* RECORDS FOR THE TASK *
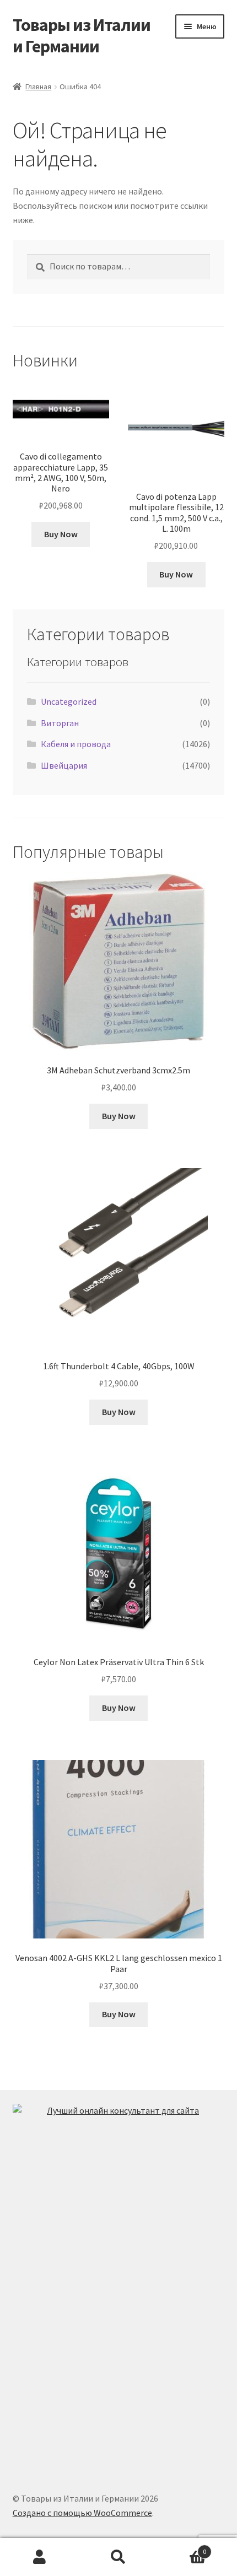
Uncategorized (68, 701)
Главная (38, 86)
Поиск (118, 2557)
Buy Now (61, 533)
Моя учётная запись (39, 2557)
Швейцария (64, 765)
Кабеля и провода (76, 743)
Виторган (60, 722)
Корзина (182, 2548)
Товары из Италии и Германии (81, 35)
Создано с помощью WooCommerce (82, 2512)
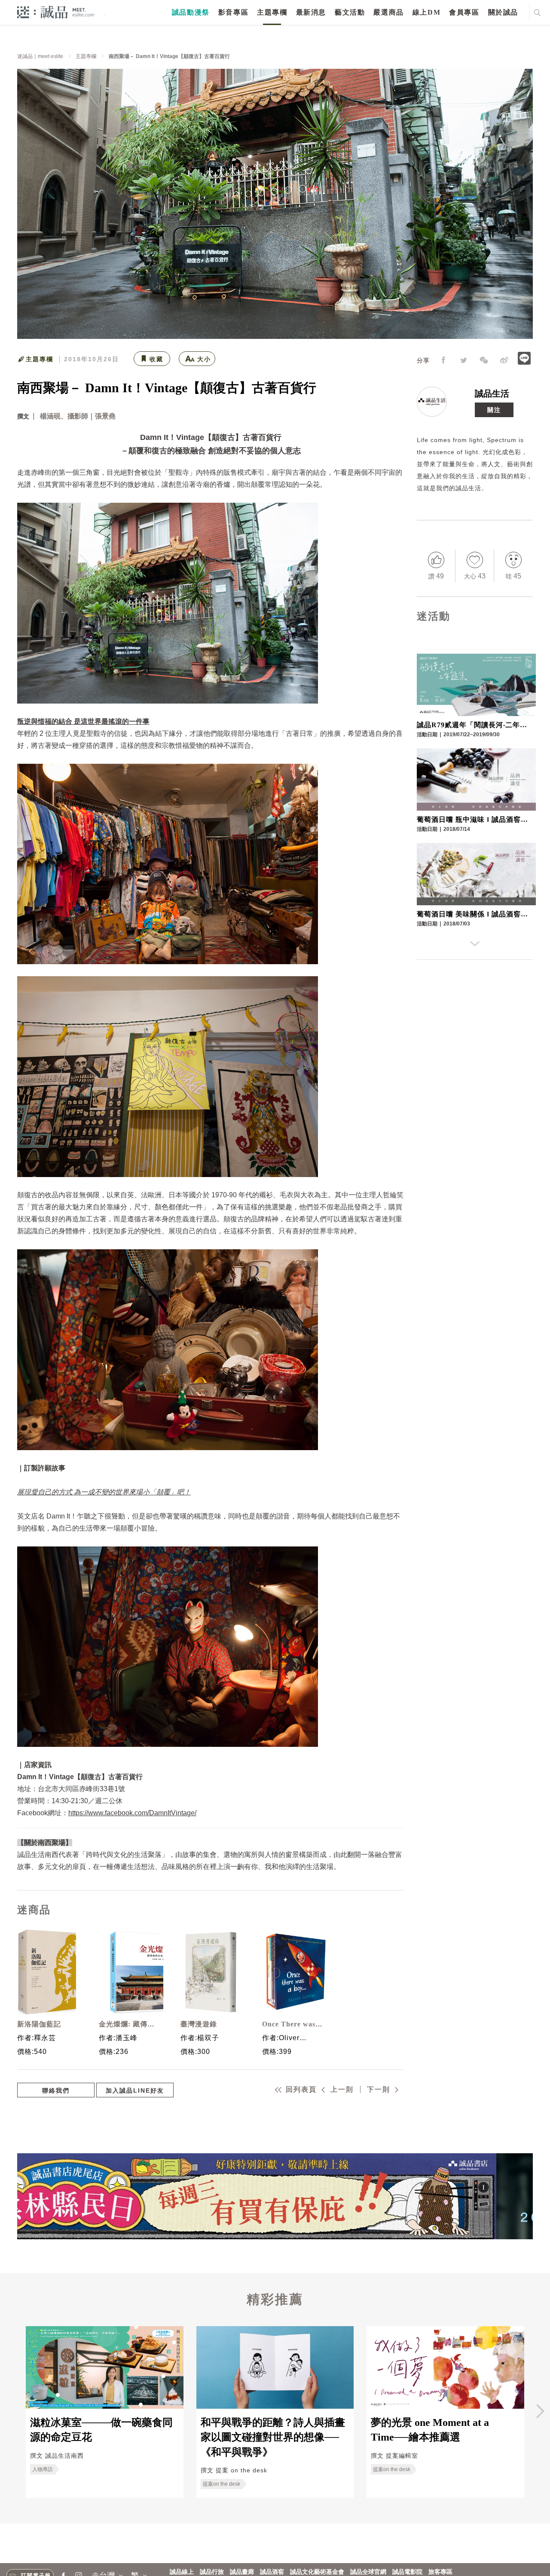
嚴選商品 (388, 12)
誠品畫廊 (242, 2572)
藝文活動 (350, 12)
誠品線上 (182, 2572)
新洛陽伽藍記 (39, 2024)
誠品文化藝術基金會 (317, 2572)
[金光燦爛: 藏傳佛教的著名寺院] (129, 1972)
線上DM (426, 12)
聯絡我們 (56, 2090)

* TASK STATEMENT *
Only the lines from the one containing "誠品線上 (182, 2572)" through the last line above belong in your answer. Retype them exactly.

* RESPONSE TO THIS TASK *
誠品線上 (182, 2572)
新洛陽伽藍記 (39, 2024)
誠品文化藝術基金會 (317, 2572)
[金光燦爛: 藏傳佛教的著名寺院] (129, 1972)
線上DM (426, 12)
聯絡我們 (56, 2090)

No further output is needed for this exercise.